▸ Task 1: List every person named by name in the commentary on Greece's bail-out below.
▸ Task 2: Write the next paragraph of the commentary on Greece's bail-out, picking up after its last sentence.

▸ Source passage:
---*---
Tuesday, July 14, 2015

No it is not over yet, not by a long chalk

On another forum someone pointed out that it must be at lest 2,500 years since Iran (a.k.a. Persia) and Greece dominated the headlines to the extent they have been doing for the last week or so. That is true with some exceptions: there was the time six months ago, and a year ago, and two years ago and so on. Nor have the two stories gone away. President Obama may be lauding the nuclear agreement and pretending that it has nothing to do with Congress (memo to the Prez: read that Constitution at last) but Congress does not think so and there are a good many unhappy people in the region, starting with Israel and continuing with most Arab states. So that one will run and run.

What of Greece? Did the runner from Brussels bring the good news as the one from Marathon had done? Not exactly. On the one hand there will be a third bail-out (anyone who is surprised by that has not been paying attention) but on the other hand the terms imposed on Greece are about the same if not worse than the ones they voted against in that referendum. And this time the Prime Minister has accepted them because he had no alternative.

To his and the Greek population's surprise it emerged that they were not holding the whip hand. Far from it: they voted against the austerity plan on the assumption that they will still be getting a bail-out and emergency funds to keep going in the style they seem to have accustomed themselves to. (Well, maybe not quite in that style as anyone who has a transferable skill is leaving or planning to leave the country.) The trouble with that reasoning as I have pointed out before, is that you cannot vote democratically or otherwise about something you cannot control. In other words, for the Greeks to vote in favour of getting more money from other EU member states was pointless - it is the other states that were going to decide on that and they, too, have people and electorates.

The sad truth is (well, sad from the Greek point of view) that it is they who are desperate to stay in the eurozone while the other members do not seem to care all that much. My suspicion is that most of the big banks and government departments in German, France and the other countries have been making various plans for a Grexit and will be more or less prepared. Not fully, of course, as one can never be fully prepared for something like that, but more or less. Whether the Greek government has made any plans remains a moot point. For the time being they are hanging on in there and I do mean the eurozone.

Will the Greek government survive in Greece? That remains to be seen but I predict that they will. No other real alternative is being presented. Tsipras is facing a rebellion in Syriza but is being supported by the opposition parties. A good deal of hysterical nonsense is being spouted:
Greek Energy Minister and Left Platform leader Panagiotis Lafazanis said yesterday, “Our so-called partners led by the German establishment, behaved towards our country as being their colony and they are nothing more than brutal blackmailers and financial assassins.”
Clearly, even elementary knowledge of economic facts is not a requirement in the Greek government. As for political understanding, don't even think of it. Greece has been a colony of the EEC/EC/EU ever since it joined and its own political establishment, backed by its electorate has done nothing to change that situation.
---*---
▸ Material provided:
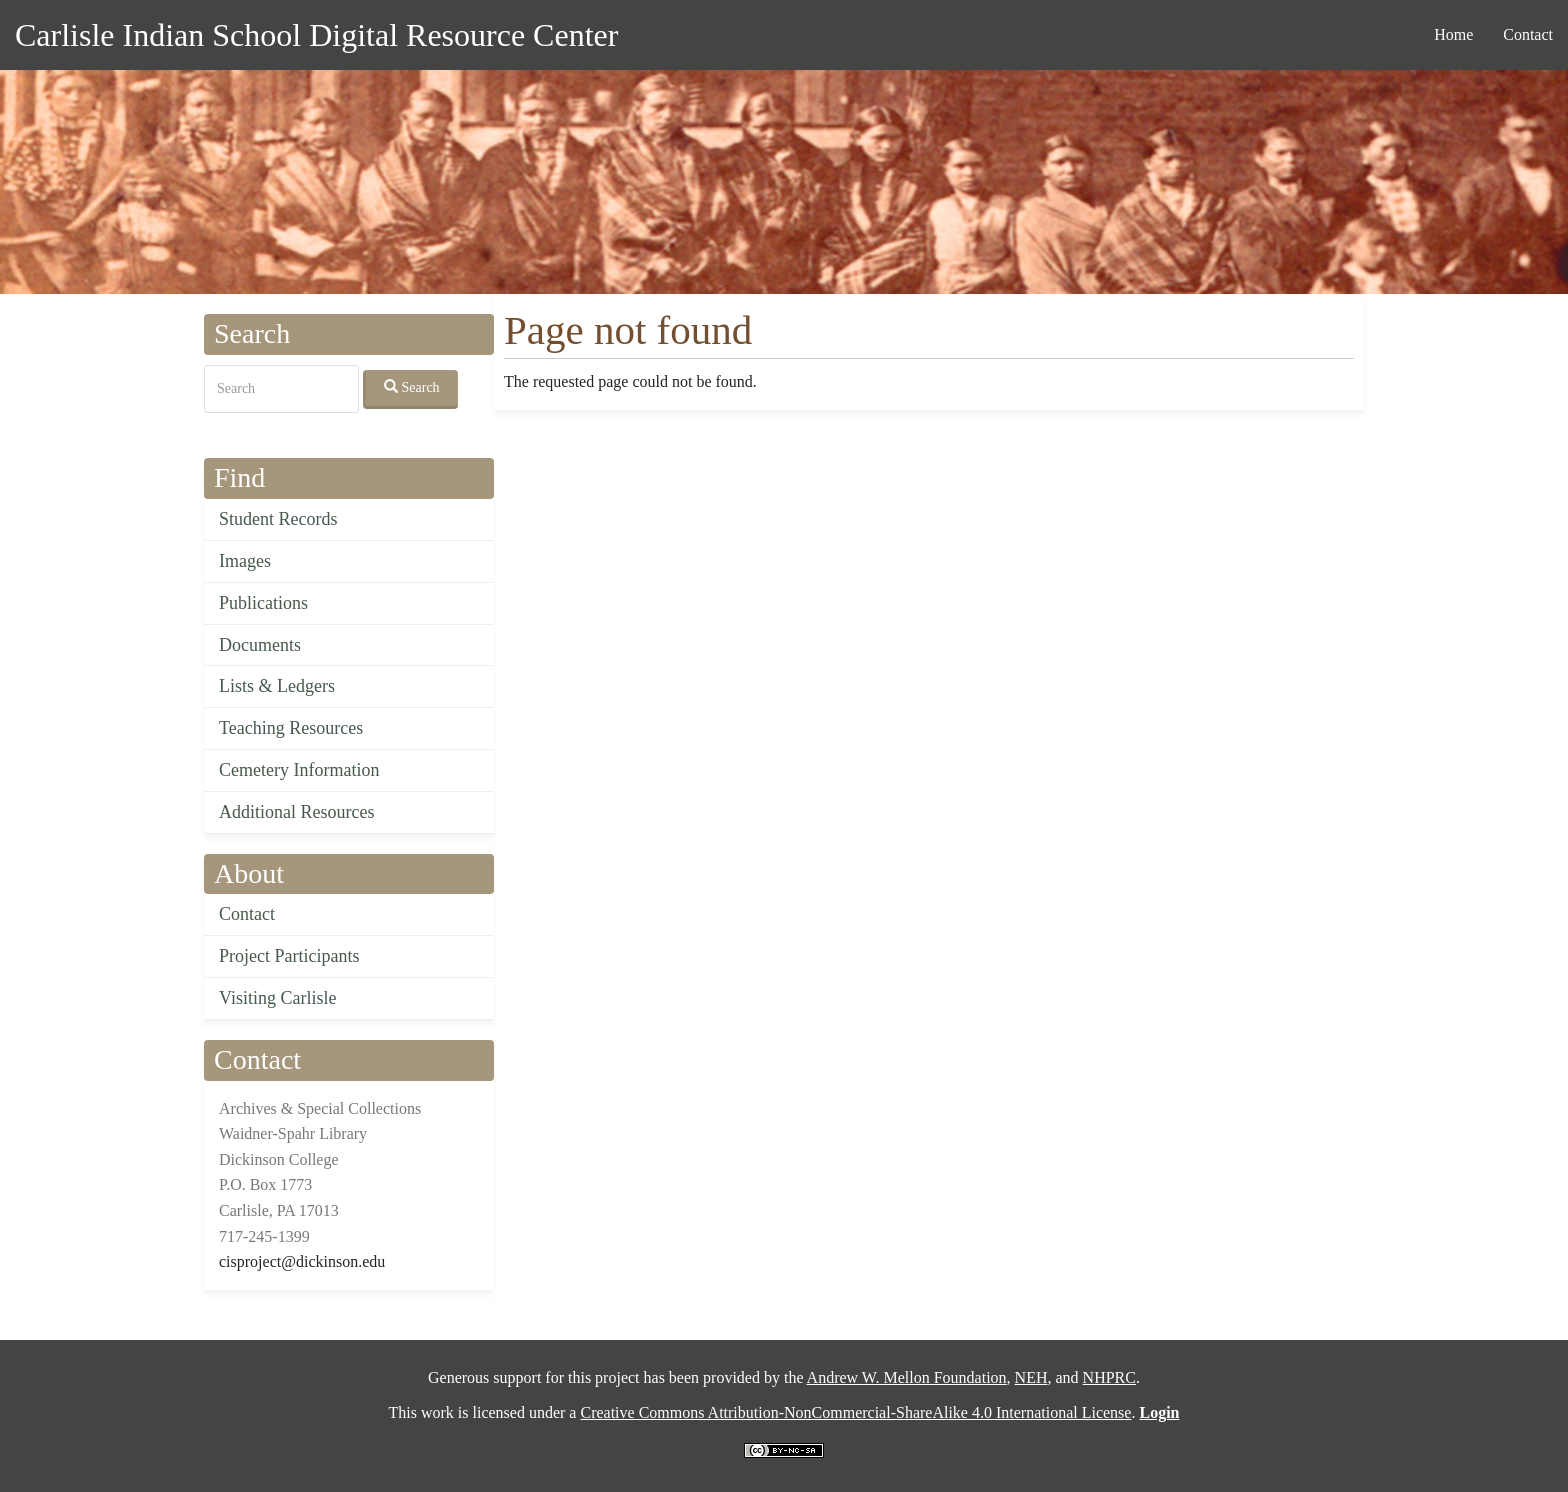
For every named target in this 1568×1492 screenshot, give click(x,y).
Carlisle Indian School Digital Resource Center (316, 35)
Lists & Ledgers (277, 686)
---*---
▸ Exercise response 1: Obama, Tsipras, Panagiotis Lafazanis

▸ Exercise response 2:
Meanwhile, the agreement might (though probably won't) be scuppered by the German Bundestag who seem to think that democracy and voting is not just for the Greeks.
“The package is neither credible nor viable,” centre-right MP Klaus-Peter Willsch told Tagesspiegel.

MPs from the larger of the two centre-right parties, the Christian Democratic Union (CDU), Wolfgang Bosbach and Willsch announced their intentions to vote “no” on Friday, just as they have in previous votes regarding Greek aid.

Still, most of the Bundestag’s centre-right, Social Democrats and Greens are expected to vote “yes” on a mandate the German government needs for negotiations on a third bailout for Greece. The Left Party is expected to reject the plan. In a second vote, the Bundestag would later have to agree to the new assistance programme.

The agreement established on Monday (13 July) morning in Brussels is a further attempt to “patch-up cracks in the system with a lot of money”, Willsch said. Among other things, he criticised the scope of the planned €50 billion trust fund. This was already recorded as a privatisation target in the first bailout package, but not even 10% of it was actually achieved.

Hans-Peter Friedrich, the deputy chair of the centre-right group in the Bundestag, expressed his doubts over reform pledges from Greece’s left-wing government.

“I do not believe one word the Greek communists say anymore,” Friedrich told Bild.
Looking at it from another point of view, I cannot help wondering whether the sort of weeping and wailing and gnashing of teeth that is to be seen on the left of our own political spectrum, especially among the europhiliacs, has anything to do with the fact that the Greek government that is allegedly being "humiliated" is of the fairly extreme left-wing variety. Would we see the same if it had been of the right?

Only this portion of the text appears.